On January 23, 2026, an organ remix of the song was used in videos posted by the United States Department of Homeland Security featuring ICE agents and the "Nihilist penguin" from Werner Herzog's Encounters at the End of the World.

===In other media===
The song is featured in the end credits of the 2019 film Uncut Gems, which received widespread critical acclaim.
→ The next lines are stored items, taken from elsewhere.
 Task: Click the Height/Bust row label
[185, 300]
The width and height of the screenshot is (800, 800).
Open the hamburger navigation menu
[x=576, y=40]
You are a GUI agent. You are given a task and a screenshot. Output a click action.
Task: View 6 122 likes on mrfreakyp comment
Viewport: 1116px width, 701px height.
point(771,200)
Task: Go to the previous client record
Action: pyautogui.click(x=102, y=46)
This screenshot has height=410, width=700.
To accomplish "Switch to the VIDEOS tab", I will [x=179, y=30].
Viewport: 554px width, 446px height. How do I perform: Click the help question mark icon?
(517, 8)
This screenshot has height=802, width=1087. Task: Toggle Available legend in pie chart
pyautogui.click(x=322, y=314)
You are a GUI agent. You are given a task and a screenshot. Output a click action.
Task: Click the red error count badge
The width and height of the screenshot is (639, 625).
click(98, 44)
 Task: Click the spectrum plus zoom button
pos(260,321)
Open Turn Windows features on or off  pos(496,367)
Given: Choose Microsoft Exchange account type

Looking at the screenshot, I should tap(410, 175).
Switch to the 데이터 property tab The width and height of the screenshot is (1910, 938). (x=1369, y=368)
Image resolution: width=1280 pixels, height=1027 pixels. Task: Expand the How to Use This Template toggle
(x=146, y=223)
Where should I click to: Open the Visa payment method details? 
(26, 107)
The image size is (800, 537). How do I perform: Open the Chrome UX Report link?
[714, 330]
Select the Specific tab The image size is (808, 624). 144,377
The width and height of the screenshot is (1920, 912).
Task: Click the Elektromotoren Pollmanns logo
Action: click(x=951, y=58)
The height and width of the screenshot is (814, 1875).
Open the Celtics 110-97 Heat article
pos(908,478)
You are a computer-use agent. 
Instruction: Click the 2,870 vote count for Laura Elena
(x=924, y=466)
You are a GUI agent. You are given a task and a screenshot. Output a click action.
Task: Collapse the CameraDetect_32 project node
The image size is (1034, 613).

Co-director Josh Safdie explained that, over the 10-year process of making the film, "that's the song that's remained at the end since the very beginning."

==Track listing==
Europe mixed CD maxi (2001)
1. "L'Amour toujours" (L'Amour Vision) – 6:56
2. "Un giorno credi" (gigidagostino.com) – 8:07
3. "L'Amour toujours" (gigidagostino.com) – 7:58
4. "Musikakeparla" – 6:55

==Charts==

===Weekly charts===

2000–2002 weekly chart performance for "L'Amour toujours"
| Chart (2000–2002) | Peak position |
|---|---|
| Austria (Ö3 Austria Top 40) | 3 |
| Belgium (Ultratop 50 Flanders) | 2 |
| Belgium (Ultratop 50 Wallonia) | 27 |
| Canada (Nielsen SoundScan) | 11 |
| Denmark (Tracklisten) | 1 |
| Europe (Eurochart Hot 100) | 14 |
| Germany (GfK) | 3 |
| Hungary (Rádiós Top 40) | 7 |
| Ireland (IRMA) | 18 |
| Italy (FIMI) | 6 |
| Netherlands (Dutch Top 40) | 1 |
| Netherlands (Single Top 100) | 1 |
| Romania (Romanian Top 100) | 1 |
| Spain (Promusicae) | 7 |
| Switzerland (Schweizer Hitparade) | 25 |
| US Billboard Hot 100 | 78 |
| US Dance Club Songs (Billboard) | 32 |
| US Rhythmic Airplay (Billboard) | 29 |

2024 weekly chart performance for "L'Amour toujours"
| Chart (2024) | Peak position |
|---|---|
| Germany (GfK) | 8 |

Weekly chart performance for "L'Amour toujours" (Tiësto edit)
| Chart (2015–2016) | Peak position |
|---|---|
| Poland Airplay (ZPAV) | 29 |
| Poland (Polish Airplay New) | 2 |
| US Dance Airplay (Billboard) | 4 |

===Year-end charts===

2001 year-end chart performance for "L'Amour toujours"
| Chart (2001) | Position |
|---|---|
| Austria (Ö3 Austria Top 40) | 29 |
| Belgium (Ultratop 50 Flanders) | 76 |
| Canada (Nielsen SoundScan) | 75 |
| Germany (Media Control) | 36 |
| Netherlands (Single Top 100) | 15 |
| Romania (Romanian Top 100) | 17 |

2002 year-end chart performance for "L'Amour toujours"
| Chart (2002) | Position |
|---|---|
| Austria (Ö3 Austria Top 40) | 49 |
| Belgium (Ultratop 50 Flanders) | 31 |
| Canada (Nielsen SoundScan) | 140 |
| Ireland (IRMA) | 93 |
| Netherlands (Dutch Top 40) | 26 |
| Netherlands (Single Top 100) | 6 |

Year-end chart performance for "L'Amour toujours" (Tiësto edit)
| Chart (2016) | Position |
|---|---|
| US Dance/Mix Show Airplay (Billboard) | 35 |

===Decade-end charts===

Decade-end chart performance for "L'Amour toujours"
| Chart (2000–2009) | Position |
|---|---|
| Netherlands (Single Top 100) | 8 |

==Certifications==

Certifications and sales for "L'Amour toujours"
| Region | Certification | Certified units/sales |
| Austria (IFPI Austria) | Gold | 25,000^{*} |
| Belgium (BRMA) | Gold | 25,000^{*} |
| Denmark (IFPI Danmark) | 2× Platinum | 180,000^{‡} |
| Germany (BVMI) | Gold | 250,000^{^} |
| Italy (FIMI) | 2× Platinum | 100,000^{‡} |
| Netherlands (NVPI) | Platinum | 60,000^{^} |
| Spain (Promusicae) | Gold | 30,000^{‡} |
| Sweden (GLF) Tiësto edit | Gold | 20,000^{‡} |
| United Kingdom (BPI) | Platinum | 600,000^{‡} |
^{*} Sales figures based on certification alone. ^{^} Shipments figures based on certification alone. ^{‡} Sales+streaming figures based on certification alone.

==Tiësto cover==
In September 2015, Tiësto released a new edit of "L'Amour toujours" performed by Dzeko & Torres, featuring vocals by Delaney Jane.